Motorcycle charity ride rolls without its founder
Although 1,200 riders and passengers joined the 15th Annual Bruce Rossmeyer’s Daytona Harley-Davidson Ride for Children to raise money for a children's camp, there was one obvious, missing motorcyclist.
Participants were reminded of the loss of the ride's founder Bruce Rossmeyer who died earlier this year on his way to Sturgis for the legendary motorcycle rally.
In an event that carried more meaning than it had before the Ride for Children took place in DeLand in Central Florida on Sunday with his children taking the place of their fallen father.
Even Rossmeyer's wife honored his memory, riding in a support vehicle with several of her grandchildren.
Rossmeyer, known in the motorcycle world for being the largest Harley-Davidson dealer, died in a motorcycle crash July 30 in Wyoming riding to Sturgis.
A rider didn't have to live near one of his fifteen dealerships to know of Bruce Rossmeyer, but just visit Daytona Bike Week in the last four years and they would inevitably have been drawn to the 109,000-square-foot Destination Daytona.
A large motorcycle complex any other time of the year with a huge dealership, restaurants and condominiums, the 150-acre resort grew during Bike Week to rival the celebrations on Main Street and was considered by Rossmeyer as his crown jewel.
His memory was honored on Sunday during the event which raises money for Camp Boggy Creek, which has served more than 40,000 children with chronic or life-threatening diseases and their families since it opened 1996. Rossmeyer was one of its founders.
"It has been a tough couple of months for anyone who knew the man or was involved with Camp Boggy Creek. They knew how much he enjoyed raising money for this," Rhonda Kelly, a volunteer for Ride For Children told a local television news station.

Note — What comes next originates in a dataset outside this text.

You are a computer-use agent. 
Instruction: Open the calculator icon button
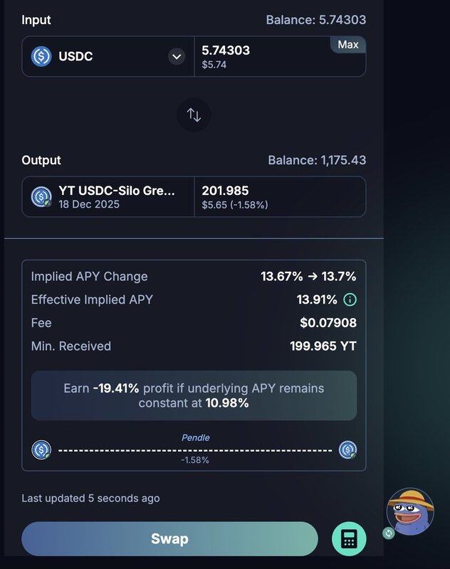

Going into Sunday's event, the motorcycle ride had raised $3.8 million for the camp giving Rossmeyer's oldest daughter, Mandy Rossmeyer Campbell hope this year's ride and related events including an auction would push that number past the $4 million mark.
And she said beginning with 2010, the event will be renamed the Bruce Rossmeyer Ride for Children.
"That will make him smile up in heaven," she said.